More efficient classic merge execution: We can improve overall merge performance by optimizing the way we write modified rows: instead of processing individual partitions, we can build a large single expression to process all rows at once.
Native counter for metrics instead of UDFs: We use UDFs to increment metrics across MERGE/UPDATE/DELETE. We can instead introduce a dedicated native expression that can be codegened.
Project Plan
Task | Description | Status | PR |
---|---|---|---|
Merge benchmark | Extend the existing benchmarks with test cases for MERGE | In Review | #1835 |
Improve Insert-only merge execution | Allow handling of multiple NOT MATCHED clause in the insert-only path | Done | #1852 |
Rewrite classic merge execution | The performance of the regular code path to execute merge can be improved by rewriting the way rows are processed | Done | #1854 |
Native metric counters | Replace the use of UDFs by native expressions to increment metrics | Done | #1828 |
Data skipping for MATCHED only merge | When they are only MATCHED clauses, the MATCHED condition can be used to skip data when scanning the target for matches. | Done | #1851 |
Willingness to contribute
The Delta Lake Community encourages new feature contributions.

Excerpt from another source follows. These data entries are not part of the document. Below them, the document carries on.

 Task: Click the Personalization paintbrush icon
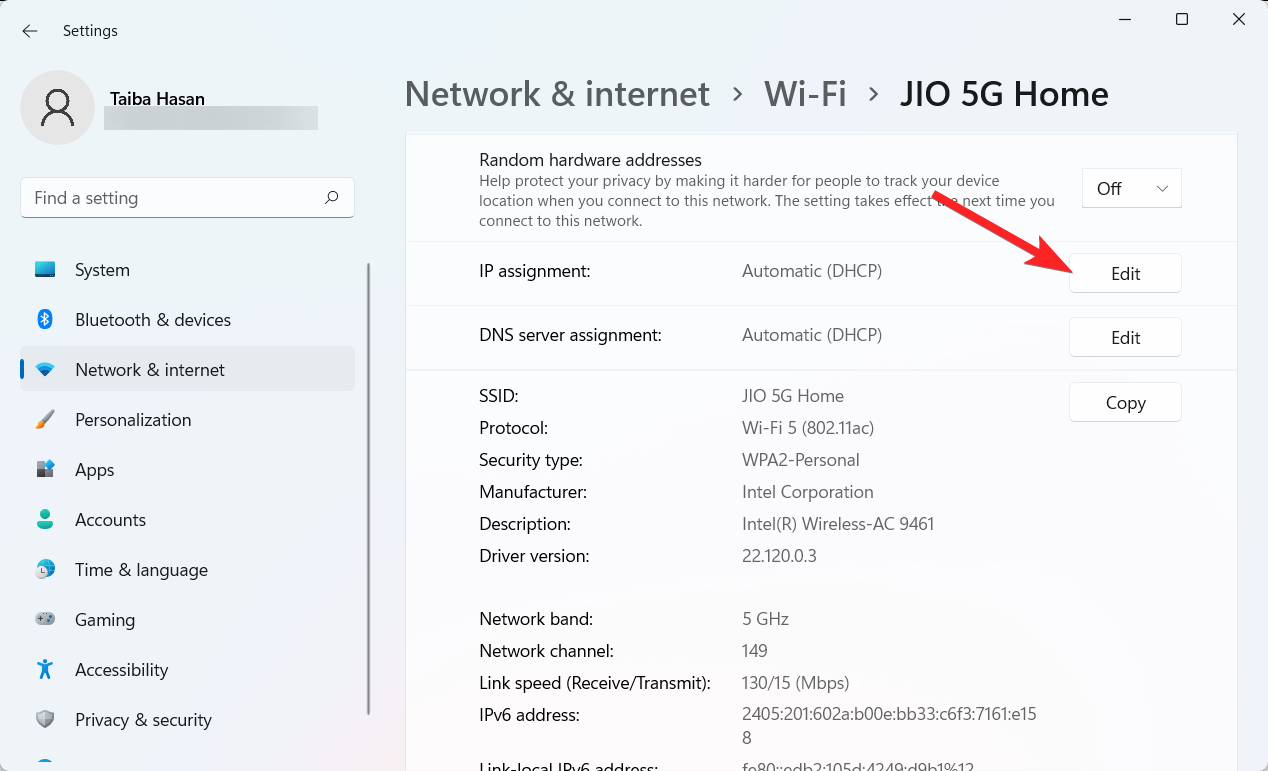45,420
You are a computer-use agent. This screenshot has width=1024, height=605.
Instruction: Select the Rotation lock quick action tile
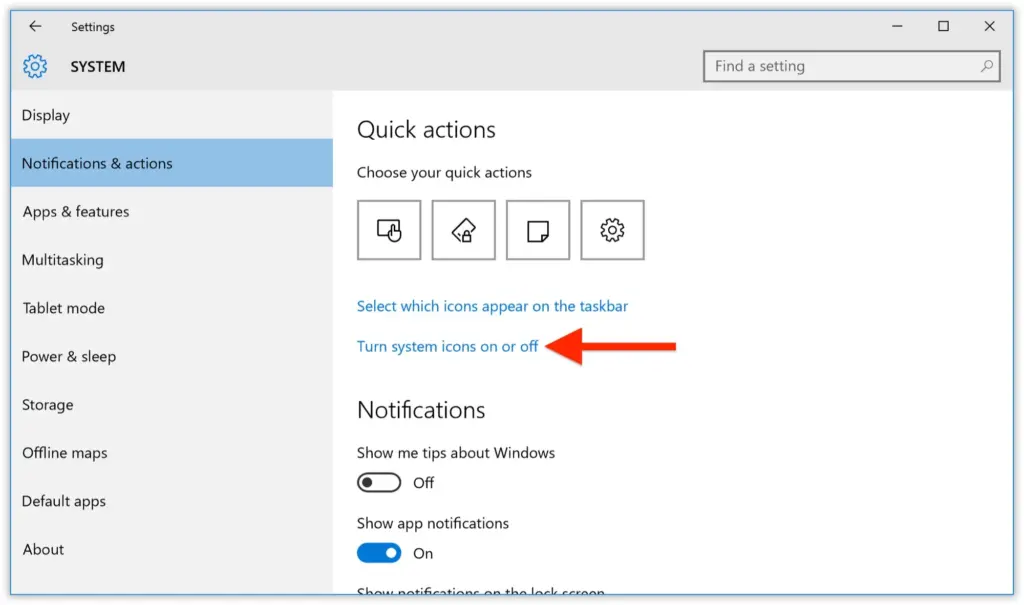coord(463,230)
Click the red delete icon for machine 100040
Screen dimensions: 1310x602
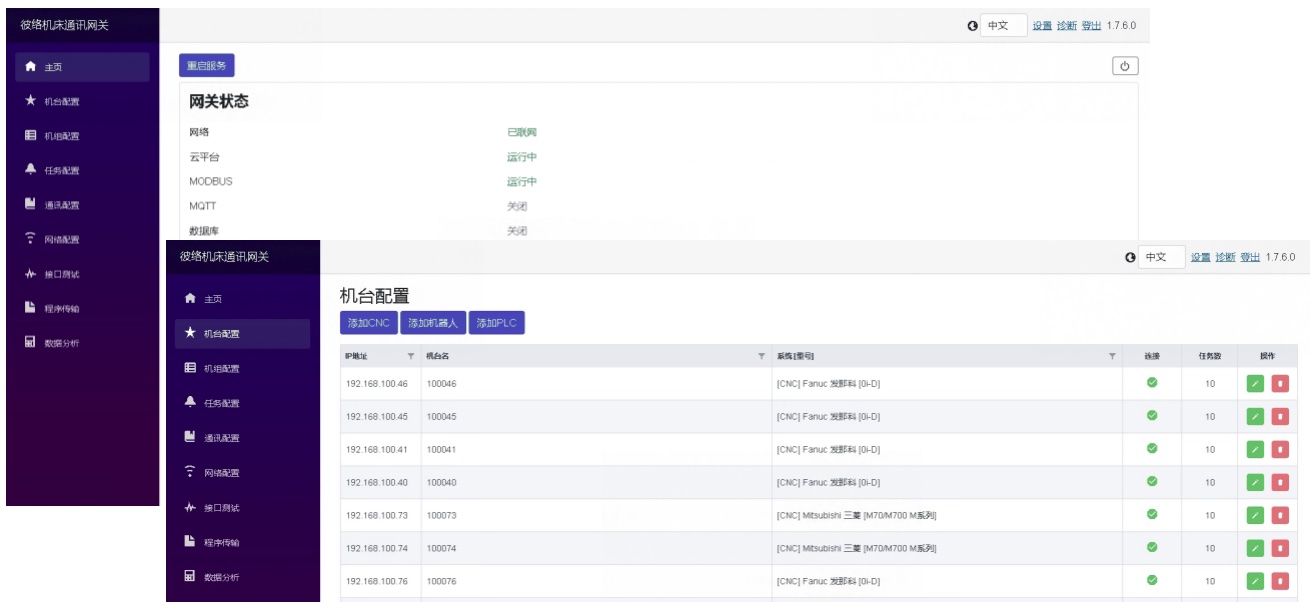pos(1280,482)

Would you or another member of your organization be willing to contribute an implementation of this feature?
- Yes. I can contribute this feature independently.
- Yes. I would be willing to contribute this feature with guidance from the Delta Lake community.
- No. I cannot contribute this feature at this time.